Tuesday, February 21, 2012

Understanding Russian Fairy Tales - part 1

A man saw an older woman enter a Russian church and light a candle for a saint but then was surprised when she went to light a candle to an image of Lucifer being cast out of heaven. Surprised the man asked her what she was doing and she told him that essentually since there is no way to know where one will end up it didn't hurt to have friends everywhere (Haney, 1999).
Such thinking is an important aspect of many Russian fairy tales, where one of the primary moral lessons is that one must learn to respect that which is fearful and at times cruel. In the "Black Smith and the Demon" this a black smith shows disrespect to an icon of a demon, spitting on it and calling it ugly. So the demon kills his friends and frames the blacksmith for the crime. When the blacksmith apologizes for the wrong he he committed to the demon the demon then saves him. Baba Yaga, perhaps one of the most feared and loathsome creatures in Russian folklore is also the donor, the one who supplies hero's with the ability to succeed in their quest, to grow up.

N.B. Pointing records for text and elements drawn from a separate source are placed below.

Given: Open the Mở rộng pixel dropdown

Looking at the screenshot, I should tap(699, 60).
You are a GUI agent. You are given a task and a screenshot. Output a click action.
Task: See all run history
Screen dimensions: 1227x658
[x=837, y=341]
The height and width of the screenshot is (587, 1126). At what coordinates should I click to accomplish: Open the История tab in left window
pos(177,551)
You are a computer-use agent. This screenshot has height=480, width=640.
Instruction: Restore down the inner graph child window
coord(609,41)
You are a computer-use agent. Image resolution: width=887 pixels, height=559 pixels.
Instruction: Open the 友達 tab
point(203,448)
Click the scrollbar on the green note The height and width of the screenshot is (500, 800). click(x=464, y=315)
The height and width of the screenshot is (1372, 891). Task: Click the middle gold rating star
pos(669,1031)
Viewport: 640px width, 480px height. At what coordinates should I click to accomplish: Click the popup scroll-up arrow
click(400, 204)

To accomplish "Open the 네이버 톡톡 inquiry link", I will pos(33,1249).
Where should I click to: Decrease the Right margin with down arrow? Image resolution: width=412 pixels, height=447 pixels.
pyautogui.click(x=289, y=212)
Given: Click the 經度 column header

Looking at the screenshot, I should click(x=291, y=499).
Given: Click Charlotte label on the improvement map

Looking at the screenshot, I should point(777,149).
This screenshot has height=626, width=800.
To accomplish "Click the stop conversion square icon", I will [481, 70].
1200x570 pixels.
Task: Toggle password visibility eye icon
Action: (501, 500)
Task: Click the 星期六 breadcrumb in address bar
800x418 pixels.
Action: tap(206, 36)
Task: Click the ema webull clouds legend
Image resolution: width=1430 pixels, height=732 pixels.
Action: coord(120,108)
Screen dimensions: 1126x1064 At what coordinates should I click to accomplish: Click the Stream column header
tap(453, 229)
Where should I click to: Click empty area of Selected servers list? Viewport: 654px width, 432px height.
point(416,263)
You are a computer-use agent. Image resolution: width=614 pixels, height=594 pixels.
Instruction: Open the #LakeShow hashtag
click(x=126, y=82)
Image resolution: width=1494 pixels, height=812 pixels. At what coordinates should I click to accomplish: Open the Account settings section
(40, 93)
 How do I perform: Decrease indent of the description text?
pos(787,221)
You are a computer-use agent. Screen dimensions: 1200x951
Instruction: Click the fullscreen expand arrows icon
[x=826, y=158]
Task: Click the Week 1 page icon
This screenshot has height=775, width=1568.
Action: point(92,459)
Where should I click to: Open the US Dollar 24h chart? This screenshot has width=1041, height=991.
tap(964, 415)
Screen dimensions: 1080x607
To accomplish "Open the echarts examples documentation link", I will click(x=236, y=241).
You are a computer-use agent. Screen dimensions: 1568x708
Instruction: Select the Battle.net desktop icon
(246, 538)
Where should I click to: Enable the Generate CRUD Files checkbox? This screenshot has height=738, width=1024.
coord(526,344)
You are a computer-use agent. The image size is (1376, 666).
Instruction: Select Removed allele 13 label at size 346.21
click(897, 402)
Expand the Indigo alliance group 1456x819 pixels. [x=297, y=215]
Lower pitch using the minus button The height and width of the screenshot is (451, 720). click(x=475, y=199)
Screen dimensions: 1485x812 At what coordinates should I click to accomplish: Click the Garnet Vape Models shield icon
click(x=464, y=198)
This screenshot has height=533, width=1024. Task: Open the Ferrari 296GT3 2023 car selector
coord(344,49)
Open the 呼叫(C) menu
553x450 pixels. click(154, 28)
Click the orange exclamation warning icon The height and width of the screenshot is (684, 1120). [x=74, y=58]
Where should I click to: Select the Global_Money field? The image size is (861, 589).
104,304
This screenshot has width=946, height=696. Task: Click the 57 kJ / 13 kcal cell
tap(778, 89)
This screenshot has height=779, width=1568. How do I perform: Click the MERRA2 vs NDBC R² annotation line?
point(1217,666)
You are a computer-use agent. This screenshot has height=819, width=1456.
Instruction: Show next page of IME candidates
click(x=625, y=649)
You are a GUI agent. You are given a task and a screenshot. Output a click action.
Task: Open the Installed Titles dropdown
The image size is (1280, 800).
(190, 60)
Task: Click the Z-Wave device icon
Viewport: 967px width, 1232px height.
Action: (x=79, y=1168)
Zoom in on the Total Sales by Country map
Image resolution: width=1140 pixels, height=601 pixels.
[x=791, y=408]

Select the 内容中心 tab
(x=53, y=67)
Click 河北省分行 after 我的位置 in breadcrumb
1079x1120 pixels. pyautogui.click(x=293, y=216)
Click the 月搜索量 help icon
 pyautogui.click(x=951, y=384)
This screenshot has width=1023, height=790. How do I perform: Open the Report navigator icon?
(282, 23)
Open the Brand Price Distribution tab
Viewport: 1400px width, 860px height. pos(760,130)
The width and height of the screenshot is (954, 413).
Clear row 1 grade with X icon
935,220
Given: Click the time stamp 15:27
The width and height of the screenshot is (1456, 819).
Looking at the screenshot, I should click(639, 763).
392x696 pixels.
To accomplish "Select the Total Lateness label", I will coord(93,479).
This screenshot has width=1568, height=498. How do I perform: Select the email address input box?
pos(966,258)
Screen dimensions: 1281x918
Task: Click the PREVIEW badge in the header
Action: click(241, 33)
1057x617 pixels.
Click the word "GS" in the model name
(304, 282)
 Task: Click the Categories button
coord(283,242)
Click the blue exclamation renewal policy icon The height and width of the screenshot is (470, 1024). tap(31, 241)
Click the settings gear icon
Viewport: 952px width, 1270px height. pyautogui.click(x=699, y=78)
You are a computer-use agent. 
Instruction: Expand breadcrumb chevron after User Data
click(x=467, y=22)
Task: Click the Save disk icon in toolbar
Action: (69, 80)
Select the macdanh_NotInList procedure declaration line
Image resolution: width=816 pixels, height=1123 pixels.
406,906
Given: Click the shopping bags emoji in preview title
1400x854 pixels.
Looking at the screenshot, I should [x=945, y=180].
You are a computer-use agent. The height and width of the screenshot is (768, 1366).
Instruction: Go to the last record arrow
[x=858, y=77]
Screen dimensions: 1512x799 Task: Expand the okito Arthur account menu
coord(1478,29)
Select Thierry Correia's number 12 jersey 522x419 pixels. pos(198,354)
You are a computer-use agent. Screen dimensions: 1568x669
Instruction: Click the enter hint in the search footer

It makes sense for the Russian serfs who made up the majority of Russia's ancient population to try to pacify the cruel and the dangerous. After all all those that can harm you need to be placated as most Russians were powerless before the mighty. These mighty beings from Ivan the Terrible to the local Lords where the heroes of the Russian tales but they must also have been feared, at least to some extent. Thus we see that within the Russian world good and evil mesh together into a single figure more then in many other tales. Certainly I have argued that internal dualism (the presence of good and evil in a single being) is an important feature of most of the original belief systems of Eurasia, and so is present in most fairy tales. Still the idea seems more well defined within Russian fairy tales. A certain amount of rugged toughness was required to survive in a land where one could die of cold or heat and so no season gave any real respite to the bitter whims of the natural world. Russia too has also existed in the world between the raiders of the East and the West, who have attacked them constantly. While any one group from the Scythians to the Mongols may have attacked many places they did seem to do the most damage to Russia.